## Stored records

○ ○ ○ ○

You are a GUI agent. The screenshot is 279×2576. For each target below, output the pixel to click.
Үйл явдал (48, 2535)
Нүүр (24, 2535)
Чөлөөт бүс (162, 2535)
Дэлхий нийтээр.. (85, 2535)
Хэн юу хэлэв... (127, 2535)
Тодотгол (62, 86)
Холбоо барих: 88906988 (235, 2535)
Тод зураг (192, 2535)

○ ○ ○ ○

I need each line above reproduced exactly.

## Expected answer
You are a GUI agent. The screenshot is 279×2576. For each target below, output the pixel to click.
Үйл явдал (48, 2535)
Нүүр (24, 2535)
Чөлөөт бүс (162, 2535)
Дэлхий нийтээр.. (85, 2535)
Хэн юу хэлэв... (127, 2535)
Тодотгол (62, 86)
Холбоо барих: 88906988 (235, 2535)
Тод зураг (192, 2535)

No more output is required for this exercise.